TASKS FOR THIS EXERCISE
**a)** List the critical details that the media release on the NHI Bill says are missing from that Bill.
**b)** According to the media release on the NHI Bill, on what date was the media briefing at the Free Market Foundation held?
**c)** From the media release on the NHI Bill, reproduce the passage that opens with the words containing "Dr Johann Serfontein" and closes with "in rising costs.".
[[ GIVEN TEXT, beginning ]]
Media release
28 August 2018
HMI report says nothing new but careful timing supports Motsoaledi’s contentious NHI Bill
The preliminary findings of the Competition Commission’s Health Market Inquiry (HMI) into the private healthcare sector, the National Health Insurance (NHI) Bill and the Medical Schemes Amendment Bill have all been published for public comment. At a media briefing held at the Free Market Foundation on 15 August, Michael Settas said these Bills give the Health Minister unfettered powers over health resources while effectively nationalising the private health sector into the NHI. NHI is unaffordable, unworkable and will destroy the private healthcare sector, leaving a failed public health service in its wake.
Dr Johann Serfontein said that the Minister of Health’s hopes that the Inquiry would prove that excessive pricing is responsible for increasing healthcare costs have largely been dashed. Instead, the report points to high utilisation rates driven in part by providers administering unnecessary and expensive treatments. Evidence points to some excessive profits by scheme administrators but failures in government regulation are cited as a major factor in rising costs.
Serfontein said, “The NMI has not revealed anything that we didn’t already know about the private healthcare market. The report produces few surprises but many concerns and several aspects which are likely to be challenged.”
The findings can be summarised into three key areas: Regulatory failure issues in the funder environment, and competition failures and over-capacity issues in the practitioner and hospital markets. Cost increases are not entirely due to increased utilisation – new technology and more expensive medicines also add to the costs. While the financial costs of new technology are easy to compile, there is limited collection of outcomes data, making a cost/benefit analysis in the South African market difficult. SA has high utilisation rates for certain procedures when compared with other OECD countries but Serfontein said that this finding might be partially flawed by inconsistencies in the analysis while some findings on surgical rates have already been questioned by healthcare professional societies.
Settas questioned the timing of the NHI Bill ahead of the 2019 elections and the absence of any significant technical or funding details. The promise of free, quality healthcare is a powerful political tool and open to political abuse. Critical details are missing in the NHI Bill, including:
- What will be in the NHI benefit package?
- How will the public sector improve quality of care?
- How will scarce providers be retained in SA?
- How will NHI be funded?
[[ GIVEN TEXT, end ]]
[[ SOURCE INFORMATION, beginning ]]
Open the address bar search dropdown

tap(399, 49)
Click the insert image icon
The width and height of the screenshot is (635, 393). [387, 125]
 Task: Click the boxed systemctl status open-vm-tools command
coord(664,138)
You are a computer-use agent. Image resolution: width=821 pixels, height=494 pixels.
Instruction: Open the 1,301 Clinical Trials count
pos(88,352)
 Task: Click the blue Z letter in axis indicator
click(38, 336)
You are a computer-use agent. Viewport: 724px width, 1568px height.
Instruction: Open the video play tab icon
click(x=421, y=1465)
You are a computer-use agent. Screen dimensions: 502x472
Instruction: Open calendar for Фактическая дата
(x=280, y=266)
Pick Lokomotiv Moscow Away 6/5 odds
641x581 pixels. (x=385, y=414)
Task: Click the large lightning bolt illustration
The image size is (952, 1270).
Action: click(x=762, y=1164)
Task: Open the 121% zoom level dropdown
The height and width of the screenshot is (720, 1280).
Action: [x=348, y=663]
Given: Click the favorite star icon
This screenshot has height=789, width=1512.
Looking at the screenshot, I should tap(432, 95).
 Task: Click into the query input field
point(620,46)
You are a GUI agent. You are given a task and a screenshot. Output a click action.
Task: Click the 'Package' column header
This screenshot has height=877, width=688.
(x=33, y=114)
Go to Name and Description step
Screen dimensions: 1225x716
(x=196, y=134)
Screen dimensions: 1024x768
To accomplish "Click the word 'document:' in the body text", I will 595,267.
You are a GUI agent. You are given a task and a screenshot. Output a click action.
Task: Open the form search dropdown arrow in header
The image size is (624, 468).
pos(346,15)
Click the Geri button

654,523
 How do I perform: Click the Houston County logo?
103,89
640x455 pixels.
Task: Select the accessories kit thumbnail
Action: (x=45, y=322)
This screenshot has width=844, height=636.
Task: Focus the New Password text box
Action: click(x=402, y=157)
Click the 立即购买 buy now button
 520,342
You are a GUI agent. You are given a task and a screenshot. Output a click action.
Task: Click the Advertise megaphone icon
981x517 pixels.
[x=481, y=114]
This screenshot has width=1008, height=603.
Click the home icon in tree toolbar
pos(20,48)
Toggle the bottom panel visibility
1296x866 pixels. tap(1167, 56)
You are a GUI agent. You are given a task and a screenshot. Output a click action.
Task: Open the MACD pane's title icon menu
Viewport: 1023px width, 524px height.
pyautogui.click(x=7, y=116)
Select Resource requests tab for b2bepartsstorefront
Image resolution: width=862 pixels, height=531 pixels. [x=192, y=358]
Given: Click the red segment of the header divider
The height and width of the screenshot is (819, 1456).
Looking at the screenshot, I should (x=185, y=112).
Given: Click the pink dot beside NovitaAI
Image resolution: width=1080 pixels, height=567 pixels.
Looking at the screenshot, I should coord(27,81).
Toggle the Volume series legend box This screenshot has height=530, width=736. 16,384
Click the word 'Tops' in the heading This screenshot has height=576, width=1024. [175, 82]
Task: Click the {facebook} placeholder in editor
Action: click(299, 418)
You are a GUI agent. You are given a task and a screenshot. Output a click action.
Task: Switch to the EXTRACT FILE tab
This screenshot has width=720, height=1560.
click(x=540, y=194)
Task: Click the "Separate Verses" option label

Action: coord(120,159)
[[ SOURCE INFORMATION, end ]]
YOUR RESPONSES
**a)**
- What will be in the NHI benefit package?
- How will the public sector improve quality of care?
- How will scarce providers be retained in SA?
- How will NHI be funded?

**b)** 15 August

**c)**
Dr Johann Serfontein said that the Minister of Health’s hopes that the Inquiry would prove that excessive pricing is responsible for increasing healthcare costs have largely been dashed. Instead, the report points to high utilisation rates driven in part by providers administering unnecessary and expensive treatments. Evidence points to some excessive profits by scheme administrators but failures in government regulation are cited as a major factor in rising costs.